--- TASK GOAL ---
Restate, exactly as written, the entries below from the line that holds "Task: View the SF-1610 product photo" through the line that holds "Collapse the root indexChange element". Pictures are not part of the copy.

--- INPUT ---
BEGIN

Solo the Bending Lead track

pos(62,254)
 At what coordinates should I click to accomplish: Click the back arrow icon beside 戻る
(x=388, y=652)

END
BEGIN

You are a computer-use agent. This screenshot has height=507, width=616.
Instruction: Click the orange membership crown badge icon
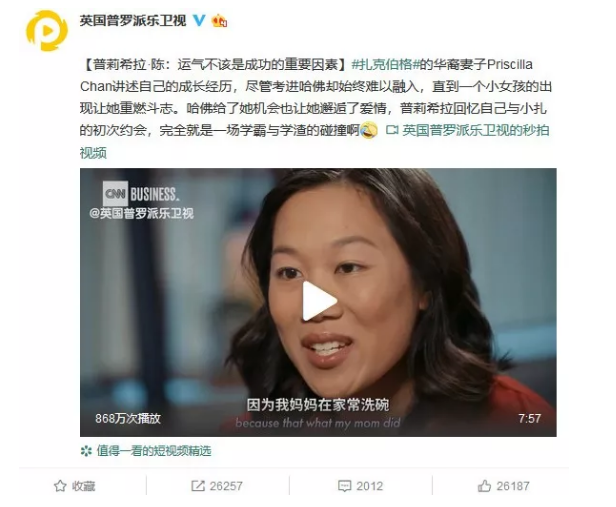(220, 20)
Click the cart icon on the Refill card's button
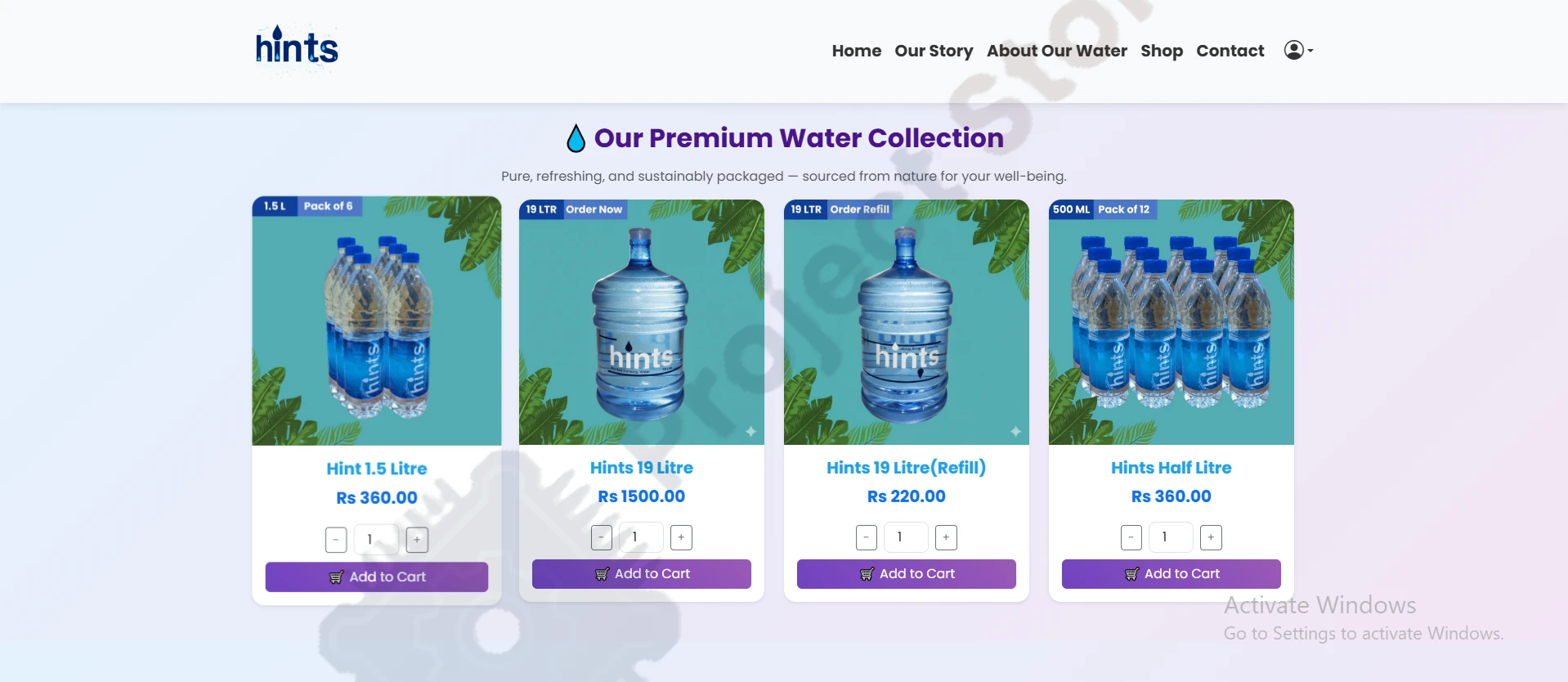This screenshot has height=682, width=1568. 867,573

END
BEGIN

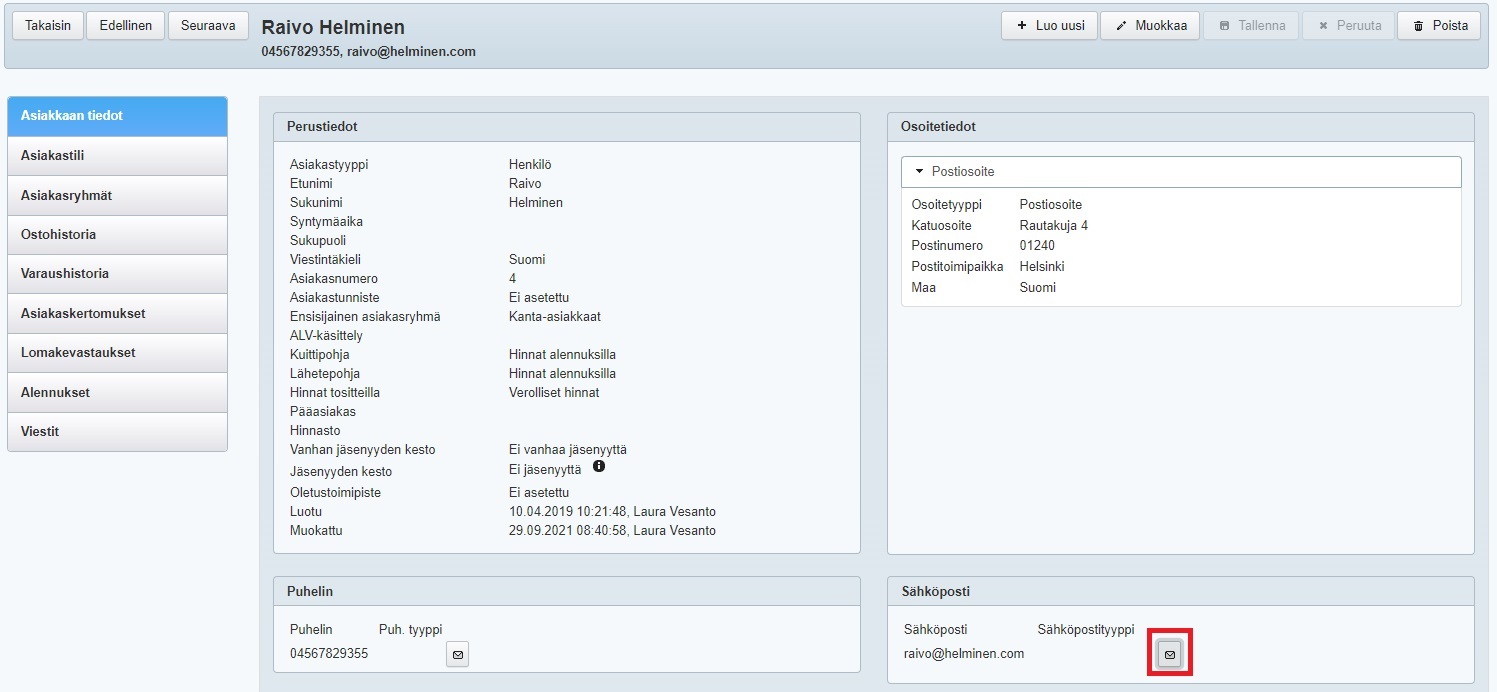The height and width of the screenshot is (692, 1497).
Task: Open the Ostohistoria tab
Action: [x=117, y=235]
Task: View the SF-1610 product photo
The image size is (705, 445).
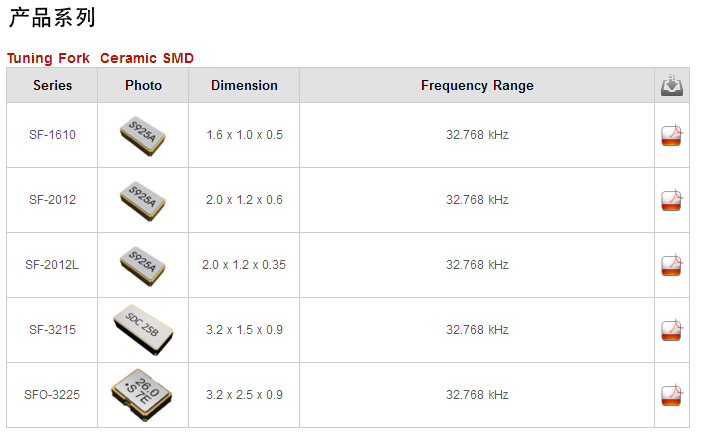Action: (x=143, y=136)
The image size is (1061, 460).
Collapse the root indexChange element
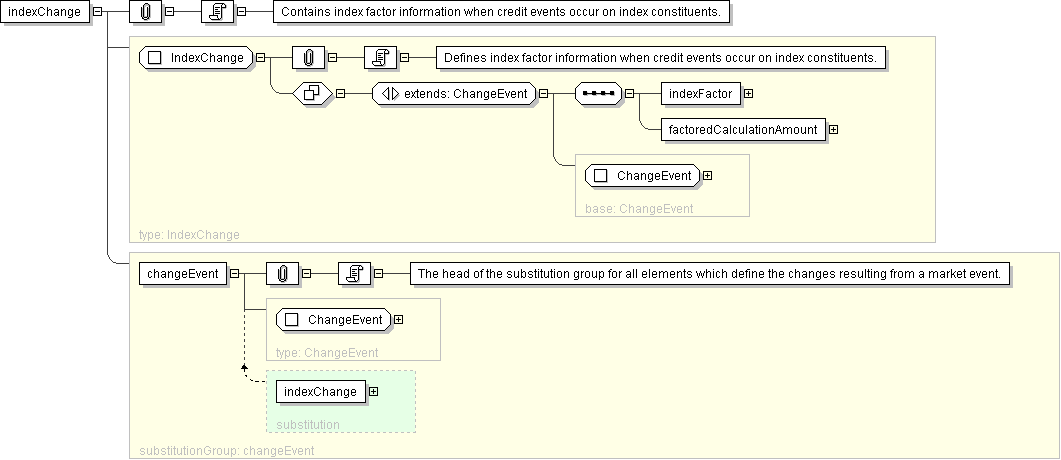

END

--- SOLUTION ---
Task: View the SF-1610 product photo
The image size is (705, 445).
Action: (x=143, y=136)
The image size is (1061, 460).
Collapse the root indexChange element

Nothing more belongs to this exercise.